TOKİ işin içine girince özellikle yaptığı konutlardaki mimari özelliklerinden dolayı ciddi eleştiriler almıştı. Kentsel dönüşümde de aynı sorunlar yaşanır mı?

Bu konutları TOKİ yapacak veya mimariyi TOKİ yapacak diye bir şart yok. Fakat koordinasyonu kamunun yapması gerekiyor. Örneğin anlaşmaları, hak paylaşımlarını koordine edecek bir yapı olması gerekiyor. Hak sahipleri ve müteahhit arasındaki koordinasyonu kamu yapmalı ve proje de kamunun gözetiminde yapılması gerekiyor. Türkiye’de kentsel dönüşümle ilgili birçok model geliştirilebilir. Daha öncesinde yurt dışında başarılı olmuş çalışmalar var. Onlar da bazı bölgelerde denenebilir. Türkiye tarihinin en önemli projesidir. Böyle bir projeyi yaparken de birçok modeli deneyebilirsiniz.  TOKİ burada bir koordinatör olmalı, belli bölgelerde belediyeyi de dahil edebilirsiniz, sonrasında müteahhitti devreye alıp hasılat paylaşımı şeklinde de yapılabilir. Proje ortaklığı kurulabilir. Kısacası tek bir model değil. İki üç model oluşturup her bölgeye farklı yaklaşmak gerekiyor. Sadece tek bir modelle kentsel dönüşümü çözemezsiniz.

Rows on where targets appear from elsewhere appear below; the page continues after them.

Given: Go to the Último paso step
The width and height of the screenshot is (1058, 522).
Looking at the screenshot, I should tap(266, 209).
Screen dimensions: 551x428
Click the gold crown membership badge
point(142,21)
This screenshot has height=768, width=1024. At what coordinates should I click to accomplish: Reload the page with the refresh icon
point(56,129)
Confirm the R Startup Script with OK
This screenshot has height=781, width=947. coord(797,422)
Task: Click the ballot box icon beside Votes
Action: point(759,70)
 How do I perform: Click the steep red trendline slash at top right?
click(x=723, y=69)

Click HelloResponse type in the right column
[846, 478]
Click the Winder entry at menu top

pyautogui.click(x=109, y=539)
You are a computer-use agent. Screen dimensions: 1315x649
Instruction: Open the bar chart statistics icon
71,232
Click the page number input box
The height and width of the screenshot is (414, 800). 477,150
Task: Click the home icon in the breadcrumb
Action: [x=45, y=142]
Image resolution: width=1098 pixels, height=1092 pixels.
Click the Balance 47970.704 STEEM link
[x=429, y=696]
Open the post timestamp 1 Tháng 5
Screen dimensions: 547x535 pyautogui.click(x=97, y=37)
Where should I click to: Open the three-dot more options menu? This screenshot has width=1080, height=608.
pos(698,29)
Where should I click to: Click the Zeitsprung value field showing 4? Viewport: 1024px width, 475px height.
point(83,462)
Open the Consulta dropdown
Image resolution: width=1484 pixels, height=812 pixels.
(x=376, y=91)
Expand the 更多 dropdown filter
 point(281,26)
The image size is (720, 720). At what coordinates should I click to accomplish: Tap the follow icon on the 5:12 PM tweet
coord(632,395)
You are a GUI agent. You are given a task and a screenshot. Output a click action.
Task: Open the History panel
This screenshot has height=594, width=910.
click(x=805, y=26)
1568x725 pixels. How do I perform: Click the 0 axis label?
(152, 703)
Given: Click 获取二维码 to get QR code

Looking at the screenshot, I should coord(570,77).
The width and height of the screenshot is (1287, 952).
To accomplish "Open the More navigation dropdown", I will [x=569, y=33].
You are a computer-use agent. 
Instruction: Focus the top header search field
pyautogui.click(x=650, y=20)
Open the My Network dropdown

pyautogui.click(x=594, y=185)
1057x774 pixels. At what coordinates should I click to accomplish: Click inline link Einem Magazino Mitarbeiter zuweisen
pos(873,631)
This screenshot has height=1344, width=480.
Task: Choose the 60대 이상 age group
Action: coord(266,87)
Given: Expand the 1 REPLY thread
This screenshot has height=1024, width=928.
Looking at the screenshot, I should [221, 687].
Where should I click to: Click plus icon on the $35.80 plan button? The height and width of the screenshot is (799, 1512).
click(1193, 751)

Yeşil GYO, Innovia projesinde son aşamaya geldi, bundan sonra neler yapmak istiyorsunuz?

Şu anda Innovia projesini bitirmek istiyoruz. Bir iki tane farklı projemiz var. Bundan sonra butik ve İstanbul merkezinde projeler yapmak istiyoruz. Şu anda çalışmalar yapıyoruz. Birçok projeye başlayacaktık fakat son dönemde yaşanan olaylar nedeniyle başlamak istemedik.

Inovia projesindeki gibi büyük bir araziyi İstanbul’da bulmak zorlaştı sanırım. Çok zordur. Innovia gibi bir projeyi bir daha yapmayız, zaten. 14 bin konutluk bir proje altından kalkılacak gibi değil.